И, кстати, последний на этом посту — в ходе августовских событий КПСС оказалась под запретом, приняв на себя самый первый удар ельцинского режима
— Иван Александрович, кое-кто до сих пор вспоминает события того времени как праздник. И даже предлагается ввести некий новый государственный праздник. Хотя после августа 91-го произошло инициированное новой властью России расчленение Советского Союза, санкционированное изъятие вкладов в сбербанки, чудовищное расхищение общенародной собственности, войны в Чечне, безработица, обнищание огромных масс населения и т. д.

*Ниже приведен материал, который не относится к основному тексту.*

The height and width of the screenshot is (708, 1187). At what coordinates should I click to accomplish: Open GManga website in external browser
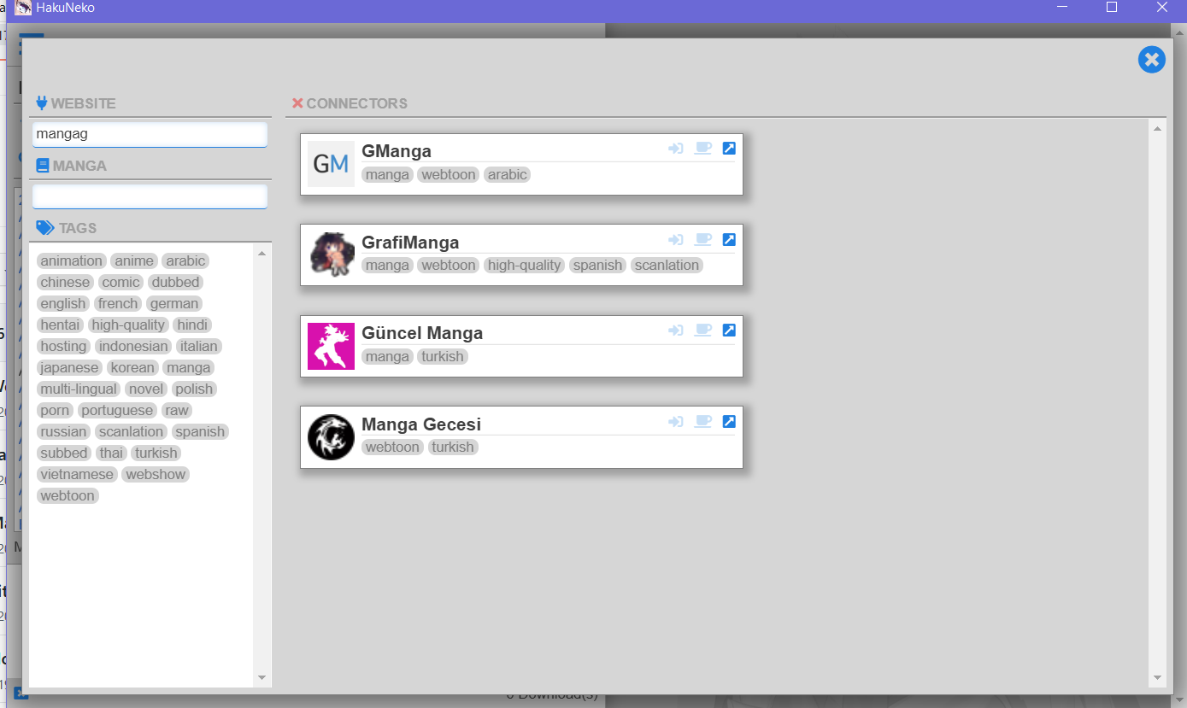pyautogui.click(x=728, y=148)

— Да, скорбный список можно продолжать бесконечно. Поэтому события того года квалифицировать иначе как трагедия — кощунственно. Для меня происшедшее — личная трагедия. И дело не в каких-то карьерных надежд. Основная масса региональных первых секретарей этого последнего «набора» шла на эти посты вовсе не из карьерных соображений, не на пышки. Мы понимали, что положение партии в обществе крайне сложное. Как и положение государства в целом. Но каждый из нас считал крайне необходимым, просто жизненно необходимым, использовать этот пост для того, чтобы донести до верхов трагизм ситуации, попытаться противостоять драматичному развитию событий, «подогреваемому» бестолковостью Горбачева (о худшем мы тогда не догадывались), амбициями и агрессивностью Ельцина и его окружения. Остановить этот губительный процесс не удалось… Чувствую огромную вину перед людьми, и это личное чувство вины за происшедшее с годами, поверьте, не ослабевает.
— Лично Вы к «черному» августу не имели, помнится, даже годичного опыта руководства областной парторганизацией?
— Да, я был избран на альтернативной основе в самом конце 90-го. Мне был 41 год.
— Говоря о стремлении «донести до верхов». Вы надеялись просветить верхушку партии и государства? Горбачева «просветить»? Но Вы же сами, будучи еще первым секретарем Русскополянского райкома, писали открытое письмо Горбачеву. И без толку же!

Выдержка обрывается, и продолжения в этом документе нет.